At the event announcing his proposal, Hughes appeared alongside Philadelphia Board of Education President Reginald Streater, Philadelphia Superintendent Tony Watlington, Philadelphia Federation of Teachers President President Jerry Jordan, and other state legislators. 

Philadelphia was not among the plaintiffs, but Watlington said he was “incredibly pleased” with Jubilerer’s decision. “Our students deserve those resources, we need those resources, and we know exactly what to do with those resources,” he said. 

And Streater  said that worthwhile reforms “never had a chance to take off due to a lack of resources … it’s clear we have an educational system in Pennsylvania that is separate and indeed unequal.” 

Here are other notable elements of Hughes’ proposal:

  • $275 million for the long-dormant charter school reimbursement program for districts.

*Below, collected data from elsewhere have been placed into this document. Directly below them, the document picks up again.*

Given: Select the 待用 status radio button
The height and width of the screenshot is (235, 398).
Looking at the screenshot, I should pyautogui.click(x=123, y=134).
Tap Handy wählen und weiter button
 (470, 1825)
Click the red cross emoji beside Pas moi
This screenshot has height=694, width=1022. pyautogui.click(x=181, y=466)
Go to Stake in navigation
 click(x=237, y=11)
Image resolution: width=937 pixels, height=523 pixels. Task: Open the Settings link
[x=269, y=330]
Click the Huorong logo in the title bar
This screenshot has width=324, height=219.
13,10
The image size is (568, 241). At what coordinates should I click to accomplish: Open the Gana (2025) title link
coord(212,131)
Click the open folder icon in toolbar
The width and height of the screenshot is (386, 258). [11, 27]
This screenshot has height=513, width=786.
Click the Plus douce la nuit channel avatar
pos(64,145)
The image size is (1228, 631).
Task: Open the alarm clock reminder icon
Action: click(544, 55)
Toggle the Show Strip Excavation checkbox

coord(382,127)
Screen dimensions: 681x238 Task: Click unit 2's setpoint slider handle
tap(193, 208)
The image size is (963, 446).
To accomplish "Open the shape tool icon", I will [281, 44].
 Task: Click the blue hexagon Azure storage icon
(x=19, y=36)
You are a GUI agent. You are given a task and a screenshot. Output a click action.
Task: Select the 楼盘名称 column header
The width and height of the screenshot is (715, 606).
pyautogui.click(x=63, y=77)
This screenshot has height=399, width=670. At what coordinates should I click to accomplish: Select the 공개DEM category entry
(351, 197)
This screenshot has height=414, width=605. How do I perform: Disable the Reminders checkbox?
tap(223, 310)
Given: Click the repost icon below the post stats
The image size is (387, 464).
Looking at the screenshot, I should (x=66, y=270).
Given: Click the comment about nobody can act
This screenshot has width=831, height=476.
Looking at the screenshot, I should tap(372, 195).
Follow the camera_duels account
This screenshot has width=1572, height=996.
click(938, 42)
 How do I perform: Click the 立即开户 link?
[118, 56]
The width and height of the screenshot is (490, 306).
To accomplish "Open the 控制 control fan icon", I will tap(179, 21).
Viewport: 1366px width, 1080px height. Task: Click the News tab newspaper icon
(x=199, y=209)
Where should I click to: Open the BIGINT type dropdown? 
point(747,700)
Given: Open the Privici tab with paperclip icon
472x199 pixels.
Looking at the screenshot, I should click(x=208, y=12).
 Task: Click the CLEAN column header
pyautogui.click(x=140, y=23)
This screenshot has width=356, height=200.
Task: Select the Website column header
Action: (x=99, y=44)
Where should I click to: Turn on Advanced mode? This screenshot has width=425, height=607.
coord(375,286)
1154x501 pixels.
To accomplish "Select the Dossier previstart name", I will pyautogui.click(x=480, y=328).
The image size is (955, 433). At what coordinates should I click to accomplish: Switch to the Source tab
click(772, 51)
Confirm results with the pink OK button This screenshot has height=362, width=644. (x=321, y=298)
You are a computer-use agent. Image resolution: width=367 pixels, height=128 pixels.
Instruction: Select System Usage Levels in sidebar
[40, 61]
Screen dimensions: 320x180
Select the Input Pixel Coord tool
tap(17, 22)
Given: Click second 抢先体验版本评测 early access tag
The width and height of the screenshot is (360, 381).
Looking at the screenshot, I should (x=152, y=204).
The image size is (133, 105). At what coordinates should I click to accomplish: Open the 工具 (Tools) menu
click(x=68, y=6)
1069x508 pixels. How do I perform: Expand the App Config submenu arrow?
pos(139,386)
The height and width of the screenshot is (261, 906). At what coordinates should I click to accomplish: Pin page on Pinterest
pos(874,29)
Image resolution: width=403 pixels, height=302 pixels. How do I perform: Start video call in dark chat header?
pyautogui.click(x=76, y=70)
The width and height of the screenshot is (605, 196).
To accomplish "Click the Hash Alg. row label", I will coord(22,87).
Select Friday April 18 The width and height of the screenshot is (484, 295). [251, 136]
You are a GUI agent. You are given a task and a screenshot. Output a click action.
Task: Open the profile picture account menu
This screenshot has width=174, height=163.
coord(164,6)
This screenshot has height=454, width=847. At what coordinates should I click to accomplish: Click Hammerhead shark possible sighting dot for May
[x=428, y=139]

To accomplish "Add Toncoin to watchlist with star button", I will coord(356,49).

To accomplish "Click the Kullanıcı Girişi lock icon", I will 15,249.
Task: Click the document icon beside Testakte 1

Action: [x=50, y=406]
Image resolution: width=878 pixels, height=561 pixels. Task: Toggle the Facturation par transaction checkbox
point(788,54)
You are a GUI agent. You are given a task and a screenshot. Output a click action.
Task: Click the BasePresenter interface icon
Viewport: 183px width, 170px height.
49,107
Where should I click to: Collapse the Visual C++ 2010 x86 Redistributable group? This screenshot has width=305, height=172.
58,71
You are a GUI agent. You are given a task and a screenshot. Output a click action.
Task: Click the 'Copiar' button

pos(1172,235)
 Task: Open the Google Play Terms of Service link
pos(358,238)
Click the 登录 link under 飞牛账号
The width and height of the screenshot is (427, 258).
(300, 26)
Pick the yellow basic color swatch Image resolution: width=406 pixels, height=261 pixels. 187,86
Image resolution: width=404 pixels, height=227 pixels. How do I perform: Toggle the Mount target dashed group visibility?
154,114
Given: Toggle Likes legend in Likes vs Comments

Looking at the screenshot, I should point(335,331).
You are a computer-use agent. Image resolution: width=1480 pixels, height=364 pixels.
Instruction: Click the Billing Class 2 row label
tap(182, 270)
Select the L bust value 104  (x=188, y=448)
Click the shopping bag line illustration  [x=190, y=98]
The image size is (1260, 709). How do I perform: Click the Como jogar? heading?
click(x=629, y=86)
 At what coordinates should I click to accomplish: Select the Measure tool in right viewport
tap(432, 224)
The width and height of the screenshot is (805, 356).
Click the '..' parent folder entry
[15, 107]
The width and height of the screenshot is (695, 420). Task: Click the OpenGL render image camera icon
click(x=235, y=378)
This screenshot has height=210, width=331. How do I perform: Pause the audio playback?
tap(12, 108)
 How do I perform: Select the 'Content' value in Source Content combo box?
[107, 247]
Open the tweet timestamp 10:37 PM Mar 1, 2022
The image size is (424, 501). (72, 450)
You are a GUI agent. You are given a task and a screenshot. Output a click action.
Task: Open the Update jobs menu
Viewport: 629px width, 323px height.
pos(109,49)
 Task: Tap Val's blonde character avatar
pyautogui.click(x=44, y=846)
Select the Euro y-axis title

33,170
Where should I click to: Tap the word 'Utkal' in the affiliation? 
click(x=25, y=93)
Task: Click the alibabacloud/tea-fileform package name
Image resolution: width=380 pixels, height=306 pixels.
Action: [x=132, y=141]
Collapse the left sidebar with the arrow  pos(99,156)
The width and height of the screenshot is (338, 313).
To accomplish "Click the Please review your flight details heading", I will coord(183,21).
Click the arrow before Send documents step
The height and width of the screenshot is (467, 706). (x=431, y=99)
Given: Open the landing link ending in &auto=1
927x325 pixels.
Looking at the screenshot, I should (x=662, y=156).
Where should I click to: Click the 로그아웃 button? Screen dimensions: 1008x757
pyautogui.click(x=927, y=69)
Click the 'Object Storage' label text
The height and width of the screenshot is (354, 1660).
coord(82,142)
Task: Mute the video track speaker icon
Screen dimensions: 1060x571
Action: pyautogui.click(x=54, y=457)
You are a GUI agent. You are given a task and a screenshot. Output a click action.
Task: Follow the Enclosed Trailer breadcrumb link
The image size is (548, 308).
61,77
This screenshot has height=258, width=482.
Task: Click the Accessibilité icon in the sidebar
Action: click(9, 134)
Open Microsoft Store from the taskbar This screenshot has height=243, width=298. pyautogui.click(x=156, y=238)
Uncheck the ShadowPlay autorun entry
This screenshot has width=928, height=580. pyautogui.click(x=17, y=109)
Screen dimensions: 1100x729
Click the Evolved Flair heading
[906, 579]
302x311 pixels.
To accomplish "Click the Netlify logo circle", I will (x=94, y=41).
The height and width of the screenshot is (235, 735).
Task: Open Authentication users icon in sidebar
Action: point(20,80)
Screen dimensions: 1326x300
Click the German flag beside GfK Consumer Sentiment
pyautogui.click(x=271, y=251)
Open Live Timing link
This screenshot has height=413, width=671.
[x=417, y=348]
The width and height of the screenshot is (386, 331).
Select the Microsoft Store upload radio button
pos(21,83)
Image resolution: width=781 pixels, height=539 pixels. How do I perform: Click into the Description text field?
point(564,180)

Such a provision would be a boon to Philadelphia, where half the state’s charter schools are located and 70,000 students attend charters. 
  • $250 million in additional special education aid.
  • $150 million for early childhood education.
  • $125 million for targeted academic supports, like summer reading programs, tutoring, and adult literacy.
  • $100 million for student mental health initiatives
  • $100 million for staffing needs to help schools recruit teachers and others.

Hughes also wants $1 billion for a “toxic schools remediation program.” Philadelphia’s school buildings have an average age of 70 years, with many having hazardous conditions including asbestos and lead pipes.  

 On Tuesday, the Philadelphia district announced that Building 21, a high school located in a former elementary school built in 1916, would close for two days this week so the district could clean up loose asbestos discovered in an auditorium and two stairwells. On Friday, officials said students and staff would relocate to Strawberry Mansion High School next week while the abatement work continues.

In addition to the money Hughes is proposing, Democratic Sen. Tim Kearney of Swarthmore, has introduced legislation that would fund PlanCon, a state program designed to build, repair and modernize school buildings. PlanCon has not been funded since 2015.